» **DATA SUPPLIED**

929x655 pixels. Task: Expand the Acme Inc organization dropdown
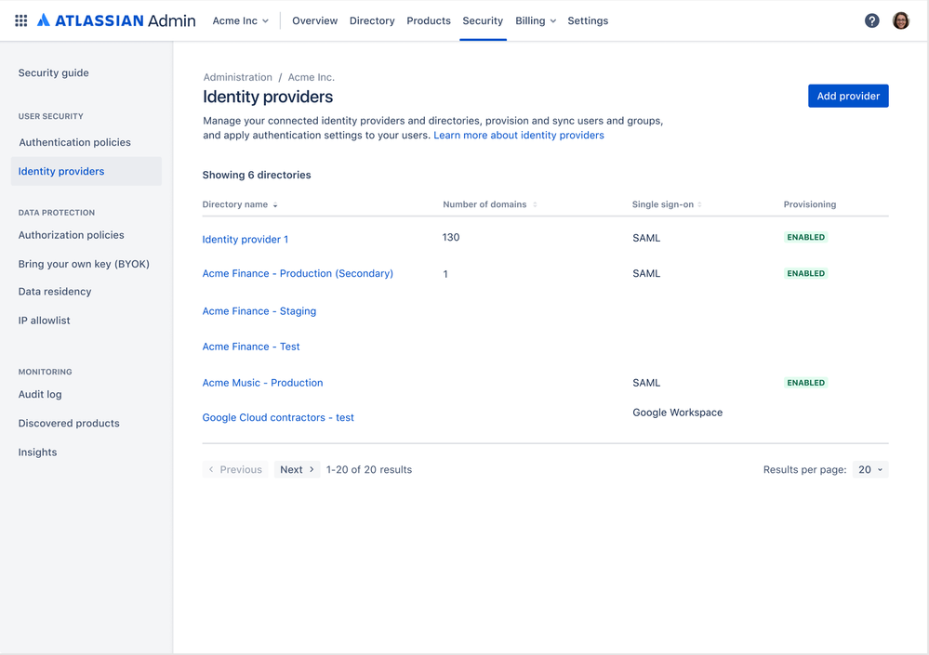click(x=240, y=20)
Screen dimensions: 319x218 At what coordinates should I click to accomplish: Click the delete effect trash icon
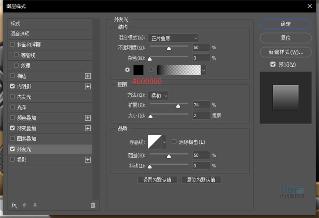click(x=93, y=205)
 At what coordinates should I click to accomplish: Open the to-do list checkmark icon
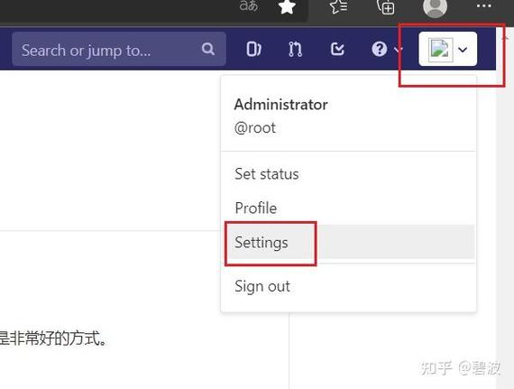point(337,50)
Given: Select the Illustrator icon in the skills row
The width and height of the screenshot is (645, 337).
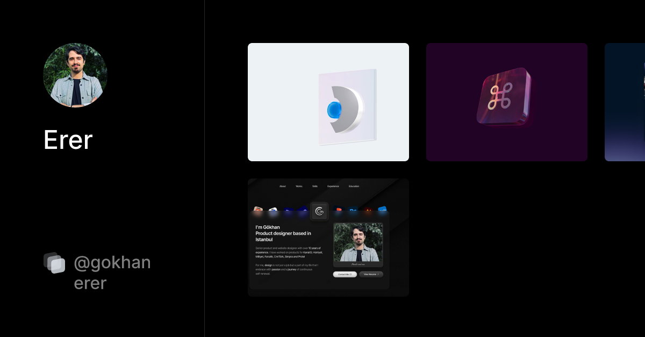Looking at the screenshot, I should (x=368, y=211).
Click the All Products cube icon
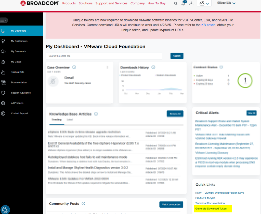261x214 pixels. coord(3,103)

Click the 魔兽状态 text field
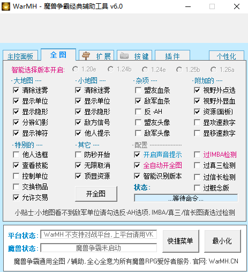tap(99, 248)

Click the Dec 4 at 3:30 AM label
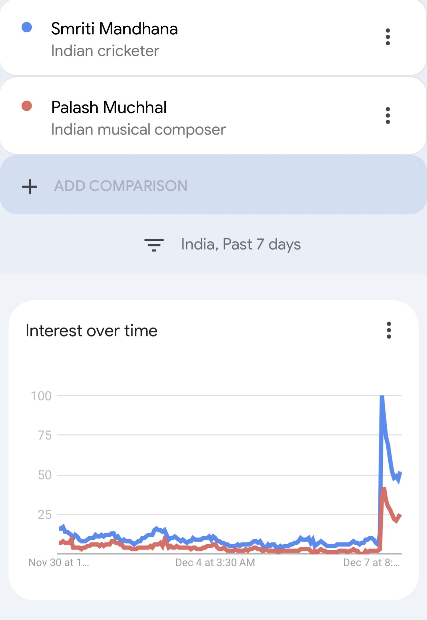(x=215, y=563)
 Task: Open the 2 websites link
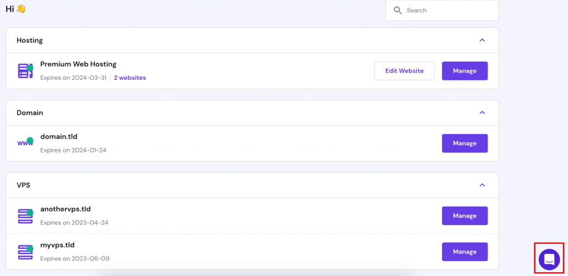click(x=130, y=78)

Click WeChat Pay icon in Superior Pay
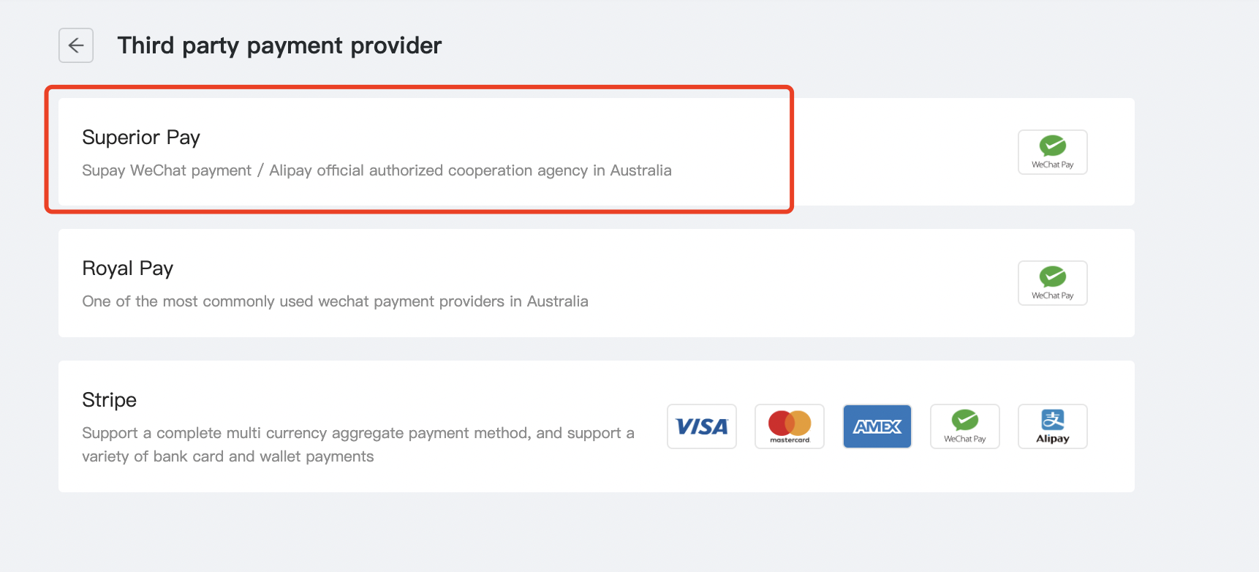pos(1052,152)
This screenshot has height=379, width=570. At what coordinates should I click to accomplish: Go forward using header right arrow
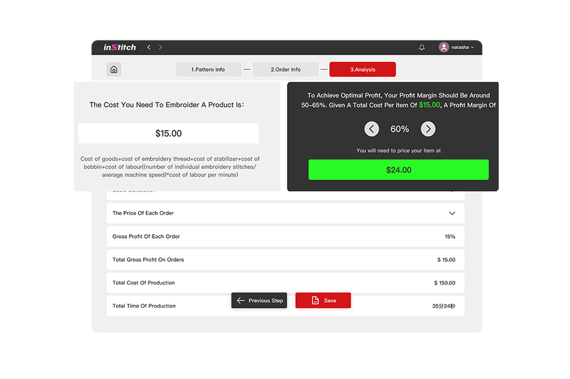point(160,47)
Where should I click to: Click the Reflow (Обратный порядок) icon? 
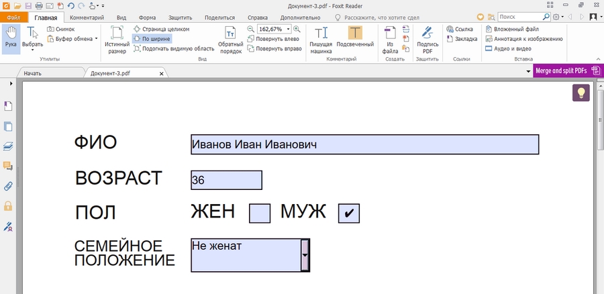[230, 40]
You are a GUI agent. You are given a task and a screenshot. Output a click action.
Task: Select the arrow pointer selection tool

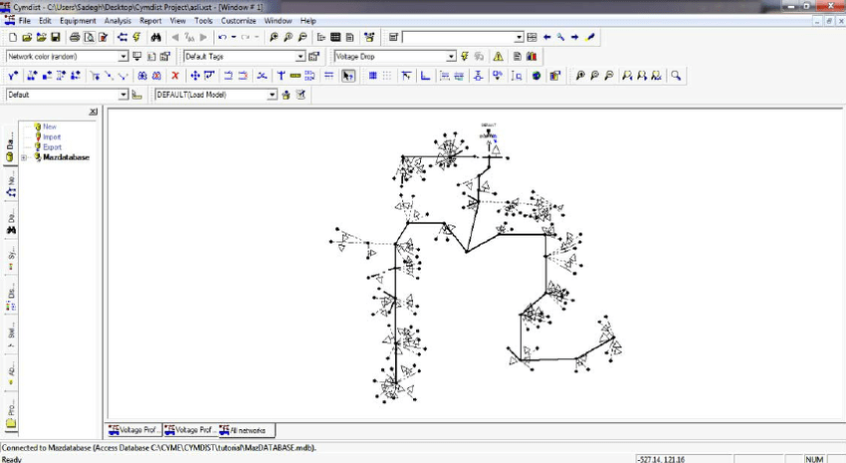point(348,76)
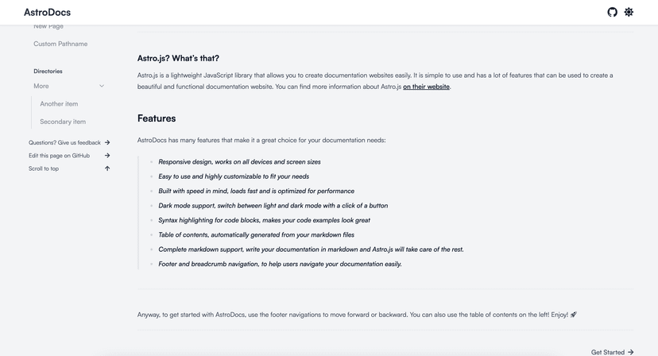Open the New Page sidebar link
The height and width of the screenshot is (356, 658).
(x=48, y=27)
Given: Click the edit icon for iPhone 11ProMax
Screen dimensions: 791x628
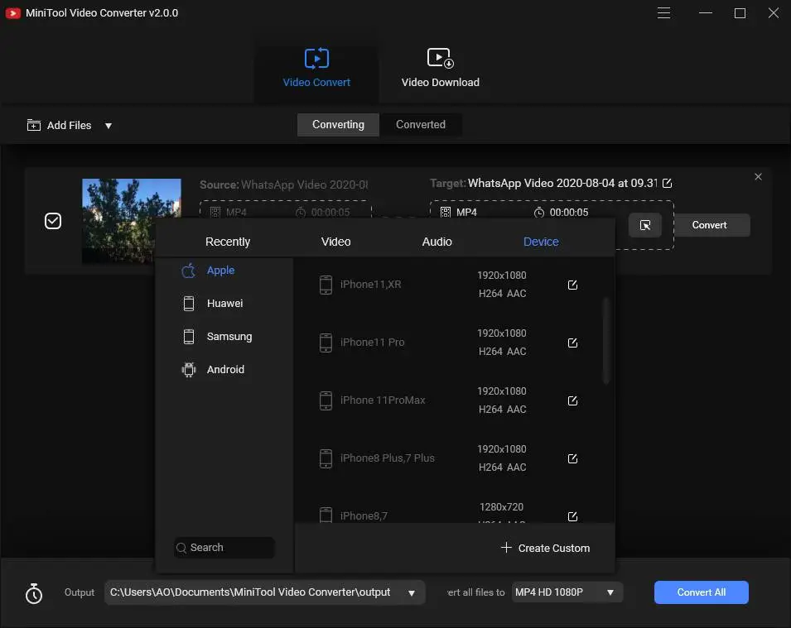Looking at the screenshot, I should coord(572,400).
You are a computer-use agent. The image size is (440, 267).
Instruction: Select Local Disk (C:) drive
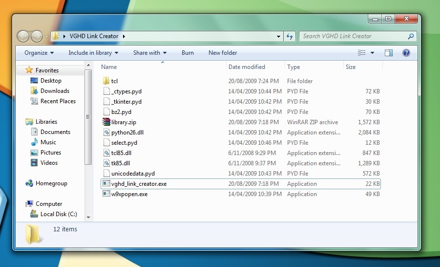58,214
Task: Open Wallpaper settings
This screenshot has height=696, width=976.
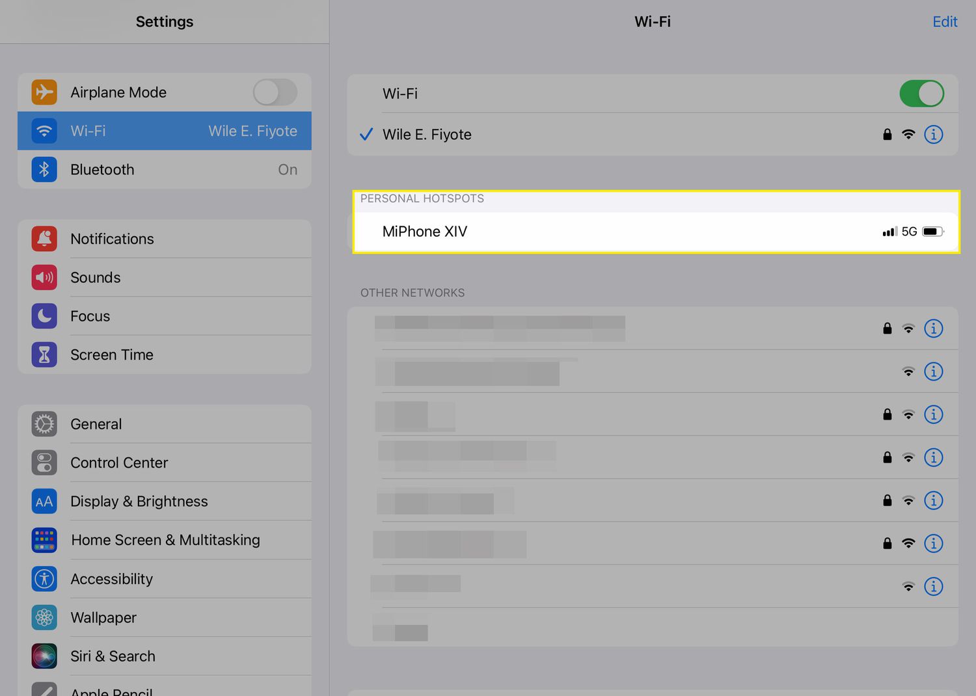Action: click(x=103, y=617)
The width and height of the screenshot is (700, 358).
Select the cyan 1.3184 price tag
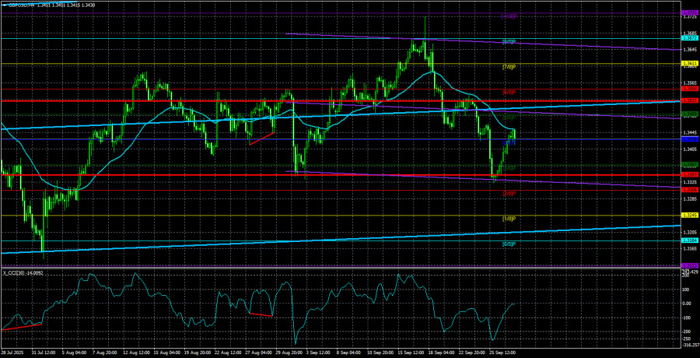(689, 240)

» **GOAL OF THE EXERCISE**
Give every record back exactly as it reads, with no images.

» **WRITTEN SOLUTION**
929x655 pixels. Task: Expand the Acme Inc organization dropdown
click(x=240, y=20)
Screen dimensions: 319x218 At what coordinates should I click to accomplish: Click the delete effect trash icon
click(x=93, y=205)
 At what coordinates should I click to accomplish: Open the to-do list checkmark icon
point(337,50)
Given: Select the Illustrator icon in the skills row
The width and height of the screenshot is (645, 337).
Looking at the screenshot, I should (x=368, y=211).
Click the All Products cube icon
261x214 pixels. coord(3,103)

Click the 魔兽状态 text field
tap(99, 248)

Click the Dec 4 at 3:30 AM label
(x=215, y=563)
 Task: Open the 2 websites link
click(x=130, y=78)

Click WeChat Pay icon in Superior Pay
pos(1052,152)
This screenshot has height=379, width=570. At what coordinates should I click to accomplish: Go forward using header right arrow
point(160,47)
Where should I click to: Click the Reflow (Обратный порядок) icon? 
[230, 40]
You are a GUI agent. You are given a task and a screenshot. Output a click action.
Task: Select the arrow pointer selection tool

point(348,76)
Open the New Page sidebar link
The height and width of the screenshot is (356, 658).
(x=48, y=27)
Given: Click the edit icon for iPhone 11ProMax
Screen dimensions: 791x628
Looking at the screenshot, I should coord(572,400).
You are a computer-use agent. The image size is (440, 267).
Instruction: Select Local Disk (C:) drive
58,214
Task: Open Wallpaper settings
This screenshot has height=696, width=976.
Action: click(x=103, y=617)
The width and height of the screenshot is (700, 358).
Select the cyan 1.3184 price tag
(689, 240)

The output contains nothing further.